Résumé de la décision
La Cour de Cassation, en audience publique le 6 février 2001, a rejeté le pourvoi formé par Charles X... contre l'arrêt n° 17 de la cour d'appel de Paris, qui l'avait condamné à plusieurs amendes pour infractions à la réglementation sur le stationnement des véhicules. Le pourvoi comportait plusieurs moyens de cassation, mais la Cour a jugé que les arguments avancés n'étaient pas fondés et que les décisions des juges du fond étaient conformes à la législation en vigueur.
Arguments pertinents
1. Prescription de l'action publique : La Cour a confirmé que la prescription de l'action publique n'était pas acquise pour les contraventions, car le titre exécutoire avait été émis moins d'un an après la constatation de l'infraction. L'annulation de ce titre par la réclamation du prévenu a ouvert un nouveau délai de prescription. La Cour a déclaré : « les énonciations de l'arrêt [...] mettent la Cour de Cassation en mesure de s'assurer que la prescription de l'action publique ne s'est trouvée acquise pour aucune des contraventions. »
2. Droit à un procès équitable : Concernant l'argument du prévenu sur l'incompatibilité des dispositions légales avec le droit à un procès équitable, la Cour a jugé que le prévenu n'avait pas d'intérêt à contester l'émission des titres exécutoires, puisque ceux-ci avaient été annulés. Ainsi, le moyen a été déclaré irrecevable.
3. Modalités de preuve : La Cour a également écarté l'argument du prévenu sur l'incompatibilité de l'article L. 21-1 du Code de la route avec l'article 6.2 de la Convention européenne des droits de l'homme, affirmant que les présomptions de fait ou de droit en matière pénale ne contreviennent pas à l'exigence d'une preuve légale de la culpabilité.
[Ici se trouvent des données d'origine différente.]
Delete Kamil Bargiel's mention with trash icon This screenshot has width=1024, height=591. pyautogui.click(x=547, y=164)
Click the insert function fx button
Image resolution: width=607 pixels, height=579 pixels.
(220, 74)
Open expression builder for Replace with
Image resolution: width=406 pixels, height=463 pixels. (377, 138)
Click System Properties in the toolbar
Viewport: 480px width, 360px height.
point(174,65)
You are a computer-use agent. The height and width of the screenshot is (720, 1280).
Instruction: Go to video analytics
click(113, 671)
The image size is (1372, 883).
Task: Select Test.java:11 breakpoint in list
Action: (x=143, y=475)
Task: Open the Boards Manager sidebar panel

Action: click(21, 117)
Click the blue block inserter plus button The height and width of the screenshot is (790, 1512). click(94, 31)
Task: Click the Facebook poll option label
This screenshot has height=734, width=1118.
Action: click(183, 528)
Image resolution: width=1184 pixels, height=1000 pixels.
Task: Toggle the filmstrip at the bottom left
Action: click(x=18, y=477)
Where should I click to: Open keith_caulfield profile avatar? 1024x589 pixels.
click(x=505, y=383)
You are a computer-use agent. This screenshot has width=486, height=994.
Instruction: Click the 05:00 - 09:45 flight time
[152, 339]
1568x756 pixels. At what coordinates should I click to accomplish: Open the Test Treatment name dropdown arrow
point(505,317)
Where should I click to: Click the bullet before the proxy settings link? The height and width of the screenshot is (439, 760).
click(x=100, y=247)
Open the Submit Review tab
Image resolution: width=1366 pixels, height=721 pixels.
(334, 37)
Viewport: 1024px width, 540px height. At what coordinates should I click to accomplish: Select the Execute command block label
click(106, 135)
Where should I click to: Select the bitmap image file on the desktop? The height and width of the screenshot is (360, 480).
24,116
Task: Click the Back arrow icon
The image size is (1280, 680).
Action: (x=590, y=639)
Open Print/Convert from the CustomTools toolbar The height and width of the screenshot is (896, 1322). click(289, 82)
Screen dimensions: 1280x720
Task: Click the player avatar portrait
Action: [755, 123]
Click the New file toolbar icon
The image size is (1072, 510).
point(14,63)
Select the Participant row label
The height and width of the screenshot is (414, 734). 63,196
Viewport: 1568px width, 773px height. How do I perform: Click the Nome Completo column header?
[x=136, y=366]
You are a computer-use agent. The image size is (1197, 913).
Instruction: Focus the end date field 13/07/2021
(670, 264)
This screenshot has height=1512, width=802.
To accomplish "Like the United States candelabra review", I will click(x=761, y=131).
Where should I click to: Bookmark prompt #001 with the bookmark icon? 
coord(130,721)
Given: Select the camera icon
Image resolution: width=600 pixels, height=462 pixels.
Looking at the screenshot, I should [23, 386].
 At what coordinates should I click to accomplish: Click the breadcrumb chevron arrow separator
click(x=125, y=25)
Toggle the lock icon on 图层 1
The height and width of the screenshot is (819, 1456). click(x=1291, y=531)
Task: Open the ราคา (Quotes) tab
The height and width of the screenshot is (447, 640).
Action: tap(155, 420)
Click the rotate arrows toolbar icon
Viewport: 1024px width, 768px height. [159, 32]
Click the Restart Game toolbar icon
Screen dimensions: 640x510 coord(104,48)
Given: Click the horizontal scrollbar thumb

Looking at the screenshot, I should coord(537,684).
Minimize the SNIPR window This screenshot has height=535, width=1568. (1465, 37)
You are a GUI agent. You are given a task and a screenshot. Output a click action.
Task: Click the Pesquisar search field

4. Légalité de la perception des redevances : En ce qui concerne la contestation de la légalité de la perception de la redevance pour stationnement, la Cour a rappelé que l'usager est tenu de faire l'appoint en numéraire, et que le paiement ne s'impose qu'à ceux désirant utiliser l'aire de stationnement réglementée.
5. Publication des textes réglementaires : Enfin, la Cour a confirmé que les arrêtés réglementaires avaient été publiés au bulletin municipal, et que la signalisation n'était plus nécessaire, conformément aux évolutions législatives et réglementaires.
Interprétations et citations légales
1. Prescription de l'action publique : La Cour a appliqué le principe selon lequel le délai de prescription est interrompu par l'émission d'un titre exécutoire, comme le stipule le Code de procédure pénale - Article 9. Cela a permis de conclure que la prescription n'était pas acquise.
2. Droit à un procès équitable : La référence à l'article 6.1 de la Convention européenne de sauvegarde des droits de l'homme a été utilisée pour examiner la légitimité de la contestation du prévenu, mais la Cour a noté que l'absence d'intérêt à contester l'émission des titres annulés rendait le moyen irrecevable.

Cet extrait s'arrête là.